Every body which is in uniform motion, is governed by the same laws of physics, relative to one another. Motion is a relative concept, and can only be measured relative to something else. When it is said, 'this car is fast' or 'the athlete is a bit slow', it is a comparison of these entities with some other standard, but stated incompletely.
The complete form would be something like, 'this car is fast in relation to that car' or 'the athlete is a bit slow as compared to the other'. There is no absolute standard which states that a speed above or below a certain mark is defined as high or low.
Thus, a body in motion cannot in itself, give an idea about its speed. It is only when its speed is considered relative to another parameter, can it be measured.
If you are traveling in a train with a person sitting next to you or in front of you, both of you are stationary. This is because both of you are moving with the same relative motion, hence, according to him, your speed is zero. But for a stationary person standing outside the train, your relative speed will be the same as the speed of the train.

Second Postulate

The second law states that, 'the speed of light in a vacuum is the same for all the observers or independent of the movement of either the light source or the observer in concern'. This means that, the only absolute factor in the universal scheme of things is the speed of light in vacuum or the speed of light.
The speed of light is roughly calculated to be 186,000 miles per second. According to Einstein's theory, any body moving at this speed would be in an absolute state relative to any observer, whether moving or standing.
In the previous example, let us consider a situation where the train is moving at 60 miles per hour. Normally, for a stationary observer, you are moving at a speed of 60 miles per hour. If another person is moving alongside the train, at a speed of 20 miles per hour, your speed relative to his would be 40 miles per hour.
Similarly, if he moves in the opposite direction of the train, your speed would be 80 miles per hour. But according to the second law, if you assume that the train moves at the speed of light, its speed would be the same for a stationary observer or a person traveling alongside in either direction.
Based on these two statements, Einstein derived some other principles, like relative simultaneity, length contraction, time dilation or the famous Einstein energy mass relation, E=mc2.

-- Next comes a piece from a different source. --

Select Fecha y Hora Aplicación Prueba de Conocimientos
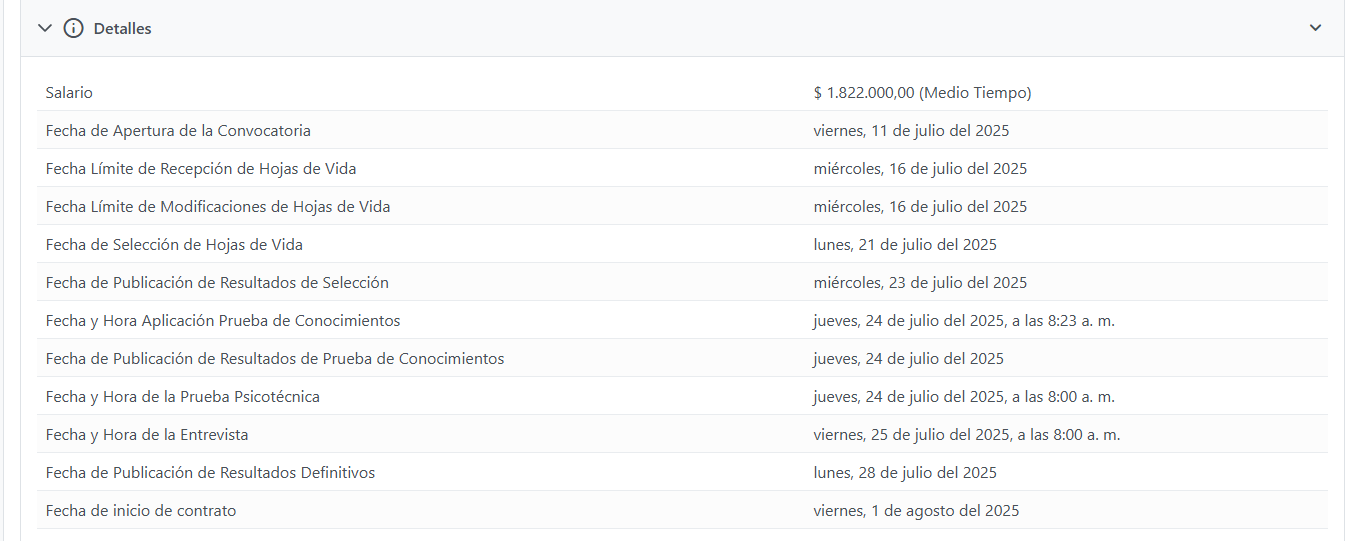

The complete significance of this hypothesis can only be realized by a detailed study of the associated sciences. Einstein's discovery has led to many astounding discoveries and inventions, that have helped mankind enormously. A star-like object that may send out radio waves and other forms of energy; many have large red shifts
A practical examination of the behavior of light around another massive entity such as a black hole has revealed the characteristics of light being altered with its interaction. This deflective nature of light provides a lensing aperture, which could be used to study the galactic plane.

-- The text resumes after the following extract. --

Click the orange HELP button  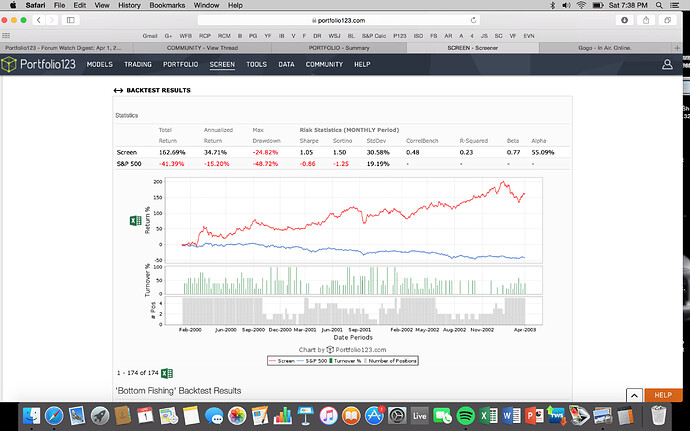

It has been surmised that in few millennium the orbit of Mercury would coincide to Earth's orbit, causing a collision due to the bend in the curvature caused by the wide spectrum of gravity exuded by the sun on the planets revolving around it.
There are several other instances of occurrences in the vast expanse of space which gives credence to Einstien's findings, which were later deduced as the Doppler Effect, which is synonymous to the peculiar behavior of light coming in close vicinity to something as powerful as a black hole.